Of this continuous growth of religion the Old Testament is the record.
5. Israel’s literature records the forcing forward of this growth of religion, as by some Power back of man, shaping its ends, rough-hew them as it might.
The Niebuhr of Hebrew history rightly pointed out this significant fact in the introduction to his great work.
“The manifold changes and
even confusions and perversities, which
manifest themselves in the long
course of the threads of its history,
ultimately tend to the solution
of this great problem.”—Ewald:
Intro.
A singular succession of great men arise to save and revive and reform religion in every critical epoch. Moses, Samuel, Elijah, Isaiah, Jeremiah, Ezekiel, Ezra, Judas Maccabeus come upon the stage, one after the other, perform their several parts with singular aptitude, and prepare the way for the next movement when it comes due. The history of the people rightly read becomes a mighty drama, in which the right man is never wanting at the right time, and the action moves on steadily toward a climax.

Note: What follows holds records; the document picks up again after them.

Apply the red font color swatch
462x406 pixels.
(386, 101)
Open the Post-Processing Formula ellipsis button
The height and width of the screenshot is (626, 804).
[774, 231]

The experiences of the people, even those most perplexing to the faith of the nation at the time, fit singularly into this organic evolution of religion. The rending of the Kingdom of David, that blighted the fair prospect of a martial empire, turned the nation aside from the false career on which it was entering. The overthrow of the Northern and then of the Southern Kingdom, and the deportation of the people to Babylonia, seemingly the ruin of the sister countries, threw them in upon their inner life; and in the exile their religion found its highest reach of thought.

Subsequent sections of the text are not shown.